_WORK INSTRUCTIONS_
Work out how many lines in the data below contain the string "icon", and reply with that figure alone.

(Pixel coordinate grounding data)
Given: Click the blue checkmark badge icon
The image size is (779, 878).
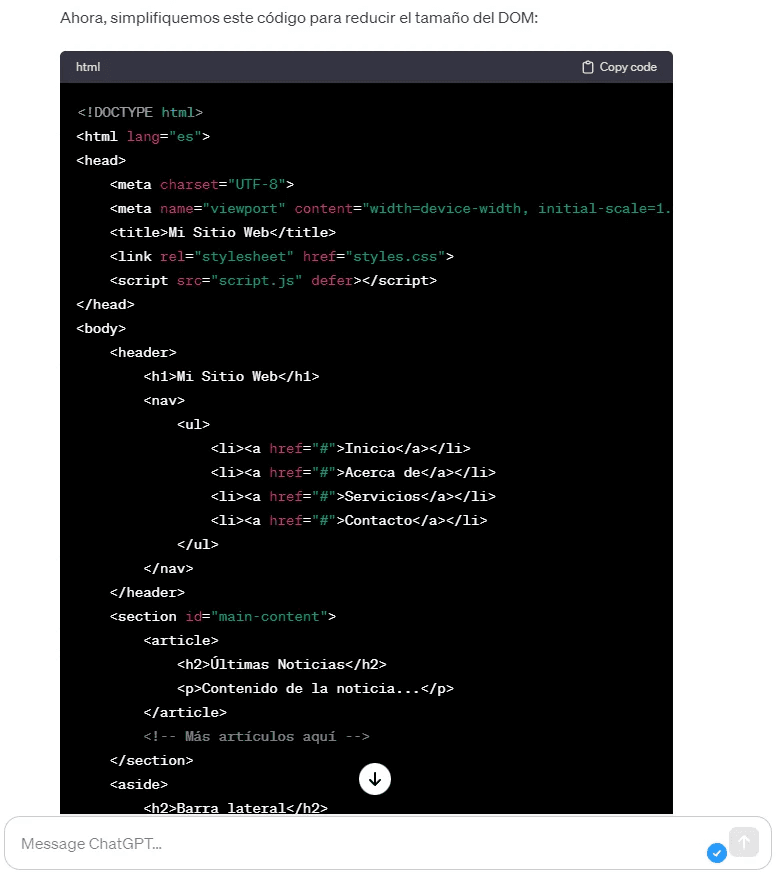Looking at the screenshot, I should coord(716,853).
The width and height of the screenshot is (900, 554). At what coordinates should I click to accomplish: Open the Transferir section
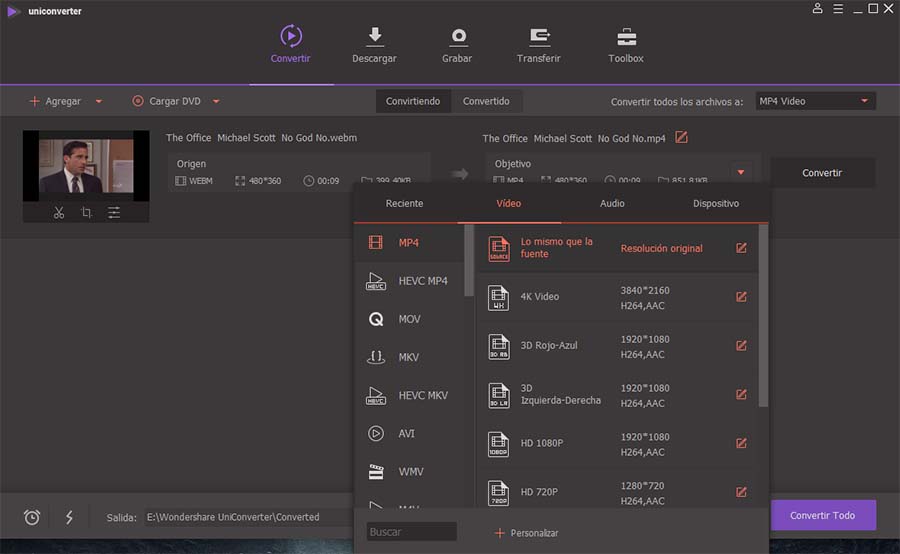coord(538,45)
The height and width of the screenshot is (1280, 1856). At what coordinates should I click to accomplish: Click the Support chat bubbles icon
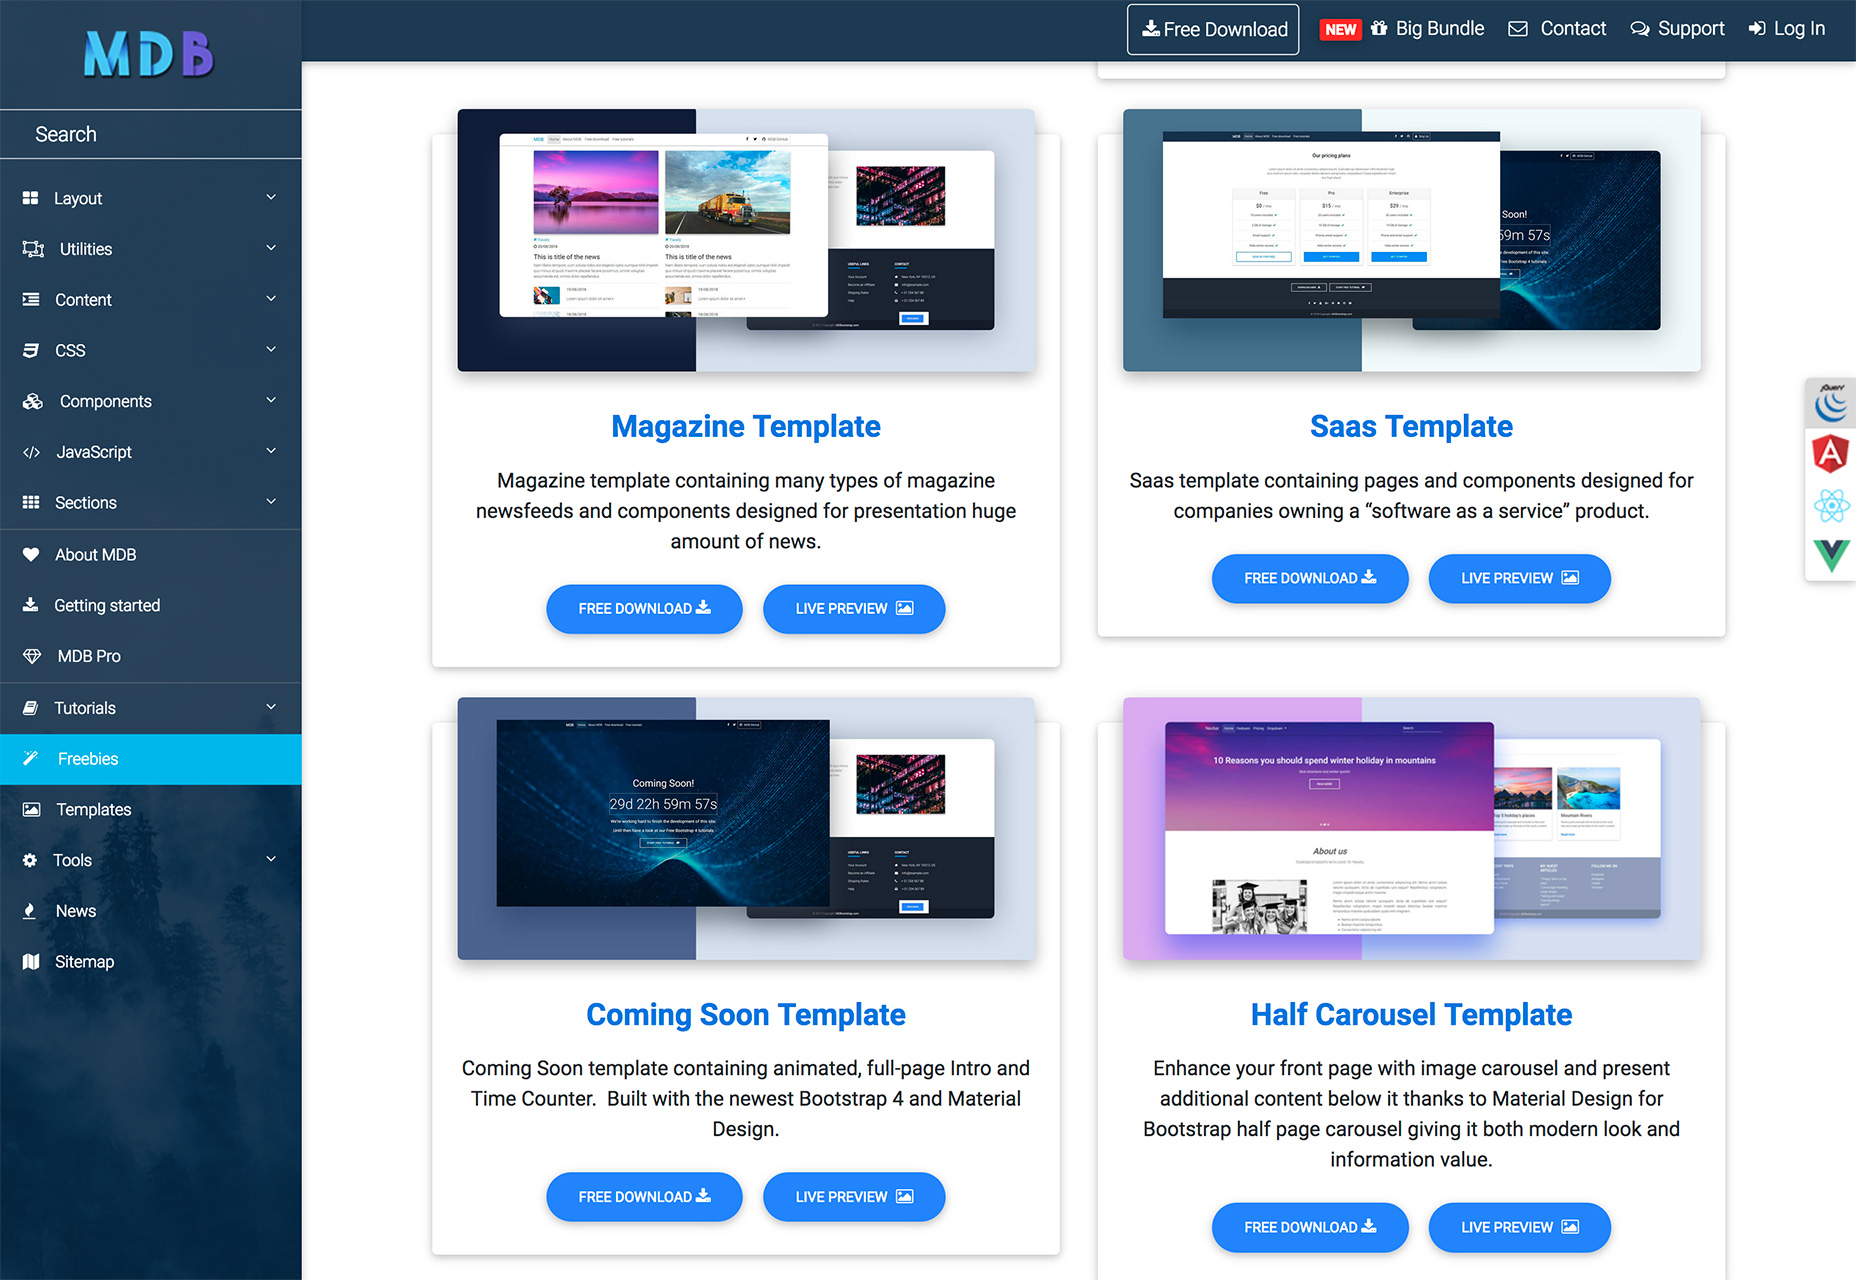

_WRITTEN ANSWER_
2